铁蹄踏碎青石水洼的脆响,混杂着铠甲铿锵碰撞的冰冷锐音,如一股裹挟着死亡气息的洪流,

蛮横地撞开了喜乐营造出的最后一点虚幻喜气。一个浑身湿透、泥浆裹满半身的传令兵,

像从地狱里爬出来一般,踉跄着冲进喜堂。他噗通一声重重跪倒在水渍蔓延的金砖地上,

溅起一片浑浊的水花,声音嘶哑得如同破锣:“少将军!北境告急!突厥大军压境,

主帅急令,命您火速点兵驰援!十万火急!”整个喜堂,死一般寂静。只有窗外的暴雨声,

更加疯狂地捶打着世界。我僵在原地,保持着半躬身的姿势。盖头下,

眼前那片猩红似乎更加浓郁了,几乎要滴出血来。一只手,

带着粗粝的薄茧和一股浓烈得令人作呕的血腥、汗臭以及…一丝难以言喻的腐草气息,

猛地掀开了我的盖头!刺目的烛光瞬间涌入,我下意识地闭了闭眼。再睁开时,

撞进一双深潭般的眸子里。那是陆珩的眼睛。
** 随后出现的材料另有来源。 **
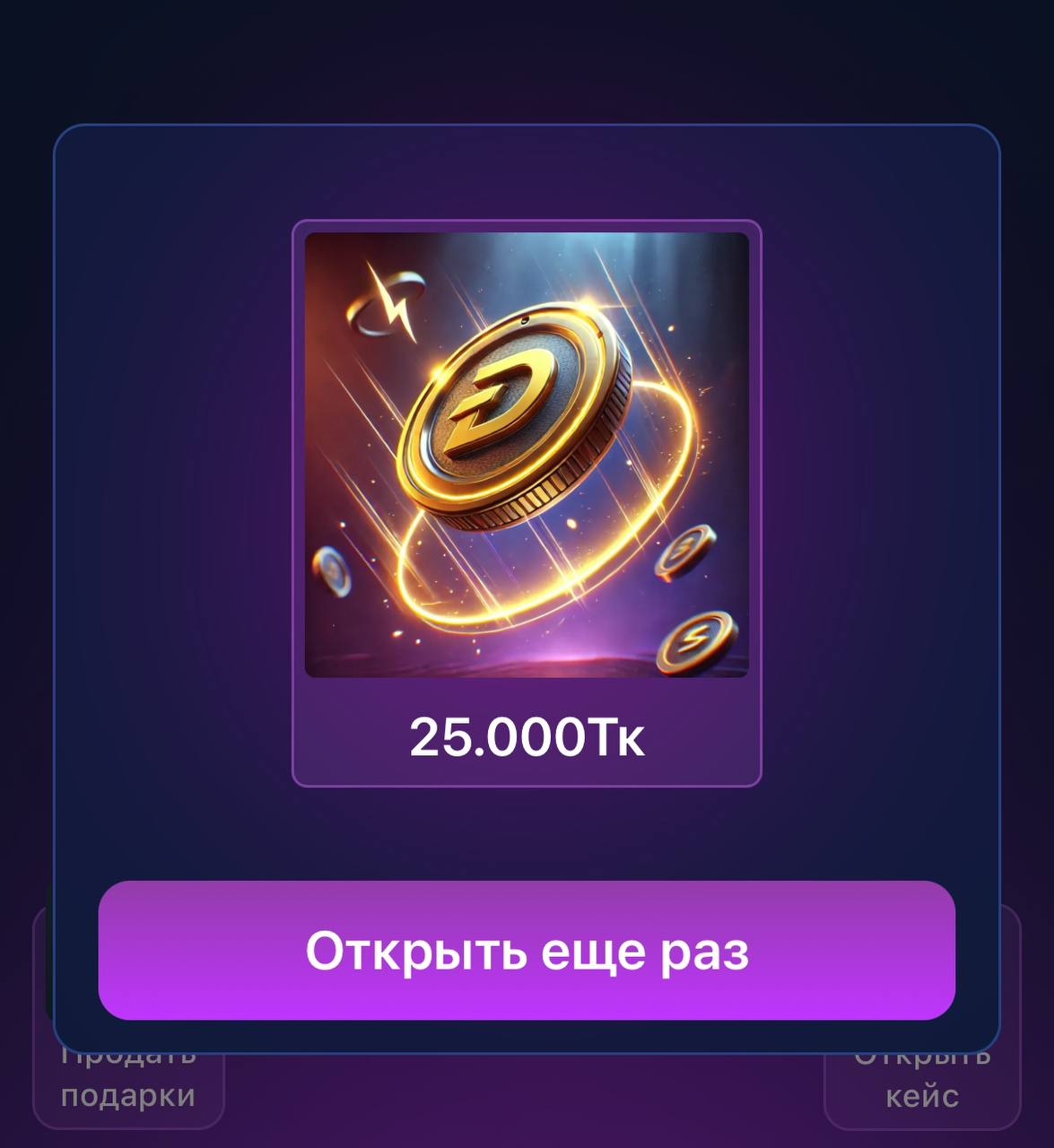
Task: Open the prize coin artwork thumbnail
Action: click(x=527, y=455)
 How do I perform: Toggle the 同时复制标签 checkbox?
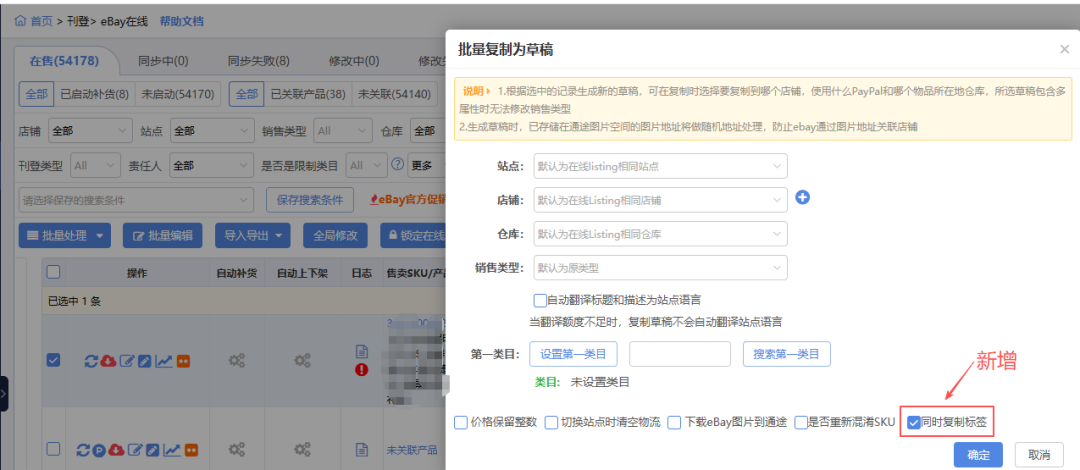(914, 422)
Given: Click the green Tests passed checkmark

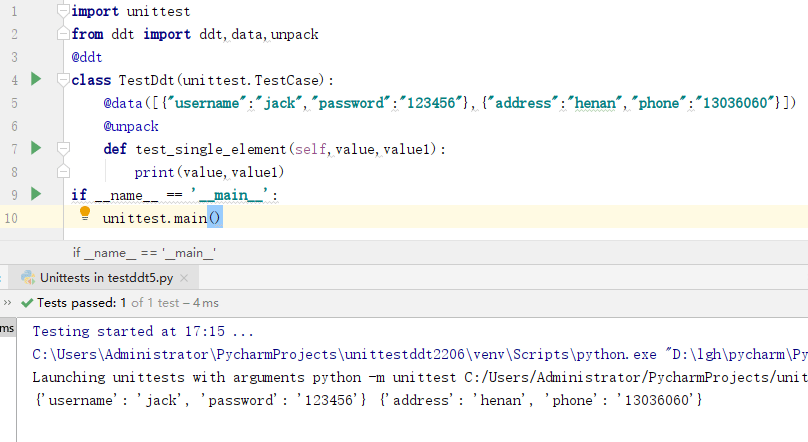Looking at the screenshot, I should coord(27,302).
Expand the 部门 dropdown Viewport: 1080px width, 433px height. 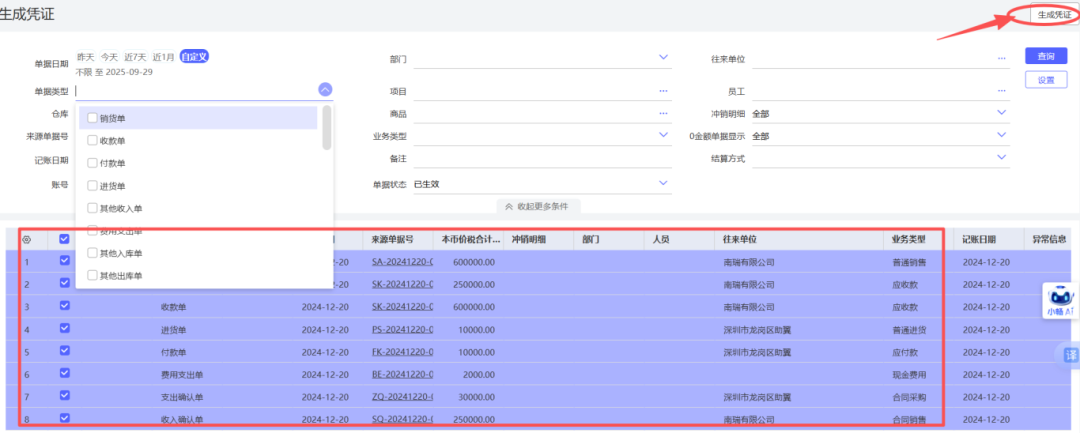pyautogui.click(x=663, y=58)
没有新婚的喜悦,没有离别的缠绵,

只有一片冰封的漠然和一种近乎野兽般的、被强行压抑的嗜血兴奋。

雨水顺着他轮廓分明的下颌滴落,砸在我的手背上,冰凉刺骨。

他的目光在我脸上停留了不到一瞬,那眼神,像是在看一件无关紧要的摆设。随即,

那冰冷便转向了传令兵,声音沉得像砸在地上的铁块:“备马!”他甚至没有再看我一眼,

没有一句交代。利落地一扯身上碍事的喜服,

露出里面早已穿好的、沾着不明暗色污迹的玄色软甲。猩红的喜服委顿在地,

像一团被遗弃的、浸满了不祥的血。沉重的战靴踏过那团刺目的红,溅起几滴浑浊的泥水,

落在我同样鲜红的裙裾上,晕开几团丑陋的污渍。他大步流星,

带着一身浓重的血腥与硝烟味,与那传令兵一同,头也不回地消失在门外狂暴的雨幕之中。

盖头,还攥在我微微发抖的手里。烛火猛地一窜,映得满堂宾客惊疑不定的脸孔明明暗暗。

不知是谁,发出一声极轻的叹息。那叹息,像是一根引线。“哎呀呀,

这可真是…大喜的日子…” 陆夫人用帕子按着心口,声音尖利,

带着一种刻意的、夸张的惊惶,目光却像探照灯一样在我惨白的脸上扫来扫去,

带着毫不掩饰的审视,“珩哥儿也是,军务再急,这…这新妇才刚进门,盖头都没捂热乎呢!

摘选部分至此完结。